K. duruşmada dinlenmiş olup; yakınanın evinde kiracı olduğunu, ev satışından bir milyar lira eksiği olduğunu söyleyince bu parayı yakınana verdiğini, o arada ev satışının 13 milyar lira karşılığında olduğunu öğrendiğini, ne kadar para verildiğini bilemediğini ancak sanık T’nin parayı saydığını ve diğer sanık N’ye verdiğini gördüğünü, bu esnada senet yapılmadığını beyan etmiştir.
M. duruşmada dinlenmiş olup; bir gün karşılaştığı yakınanın, sanık T’nin evini satın aldığını söylediğini, parayı ödeyip ödemediğini sorduğunda parayı ödediğini, satış işleminin yapılmadığını belirttiğini, sanık T’nin koluna girip birlikte onun evine gittiğini, evin satışı ile ilgili para alıp almadığını sorduğunu, sanık sattığını söyleyince ya satışı vermesini ya da parayı iade etmesini belirttiğini, sanığın akşam gelmesi halinde parayı vereceğini söylemesi üzerine akşam tekrar gittiğinde evde kimse olmadığını söylemiştir.
Niğde Sulh Hukuk Mahkemesi’nin 2002/189 esas sayılı dosyasının incelenmesinde;
T’nin 18.02.2002 havale tarihli dilekçe ile N. ile yaptığı gayrı meşru evlilikten olma 14.05.1991 doğumlu T’nin tanıma yoluyla babası olduğundan bahisle, taşınmazları satıp Mersin iline taşınabilmeleri için adı geçene vasi olarak atanma talebinde bulunduğu, mahkemece 19.02.2002 gün ve 189-168 sayı ile vasi olarak tayinine karar verildiği anlaşılmaktadır.
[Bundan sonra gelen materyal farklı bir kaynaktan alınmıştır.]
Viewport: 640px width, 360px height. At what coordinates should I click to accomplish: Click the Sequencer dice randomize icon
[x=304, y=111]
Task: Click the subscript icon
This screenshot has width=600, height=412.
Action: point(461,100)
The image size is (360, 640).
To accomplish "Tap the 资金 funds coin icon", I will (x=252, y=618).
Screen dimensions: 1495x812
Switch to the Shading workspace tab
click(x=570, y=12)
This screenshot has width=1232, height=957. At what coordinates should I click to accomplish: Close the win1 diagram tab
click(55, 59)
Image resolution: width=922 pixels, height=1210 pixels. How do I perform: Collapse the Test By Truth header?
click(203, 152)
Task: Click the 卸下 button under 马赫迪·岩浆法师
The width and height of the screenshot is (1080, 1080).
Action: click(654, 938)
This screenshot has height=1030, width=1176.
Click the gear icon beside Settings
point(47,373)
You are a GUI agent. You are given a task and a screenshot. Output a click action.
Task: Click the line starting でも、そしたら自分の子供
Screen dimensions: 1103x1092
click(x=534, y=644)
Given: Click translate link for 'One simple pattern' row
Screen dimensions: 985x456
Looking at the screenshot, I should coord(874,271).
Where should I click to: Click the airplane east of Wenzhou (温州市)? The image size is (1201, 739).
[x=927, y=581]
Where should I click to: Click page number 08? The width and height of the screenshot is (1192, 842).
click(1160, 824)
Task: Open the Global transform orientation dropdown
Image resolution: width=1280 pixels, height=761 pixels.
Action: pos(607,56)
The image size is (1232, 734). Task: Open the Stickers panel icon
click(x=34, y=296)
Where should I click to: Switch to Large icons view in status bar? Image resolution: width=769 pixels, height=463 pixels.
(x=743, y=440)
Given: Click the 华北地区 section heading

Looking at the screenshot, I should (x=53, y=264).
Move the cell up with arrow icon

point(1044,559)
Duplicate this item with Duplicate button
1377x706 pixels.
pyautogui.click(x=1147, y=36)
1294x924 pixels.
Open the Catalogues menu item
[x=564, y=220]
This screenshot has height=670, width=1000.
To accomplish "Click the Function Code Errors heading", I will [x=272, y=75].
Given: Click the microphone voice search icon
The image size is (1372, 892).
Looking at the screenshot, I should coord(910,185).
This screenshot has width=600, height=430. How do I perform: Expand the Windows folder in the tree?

Yine Niğde Sulh Hukuk Mahkemesi’nin 2002/197 esas sayılı dosyasının incelenmesinde;
T. 19.02.2002 havale tarihli dilekçe ile, velayeti altında olduğunu belirttiği küçük T. adına tapuda kayıtlı olan taşınmazın, Mersin’e taşınmaları nedeniyle satışının gerektiğinden bahisle, satışa izin verilmesi için mahkemece izin verilmesini talep etmiş,
Yapılan yargılama sonucunda mahkemece 16.05.2002 gün ve 197-562 sayı ile T’nin, küçük T’ye yanlışlık sonucu vasi olarak tayin edildiği, ana ve baba evli değilse Medeni Yasanın 337. maddesi uyarınca velayetin anneye ait olacağı, davacı babanın velayetinin söz konusu olamayacağı, kaldı ki satışın küçüğün lehine olduğuna dair hiçbir delil ileri sürülmediği gerekçesiyle satışa izin talebinin reddine karar verilmiştir.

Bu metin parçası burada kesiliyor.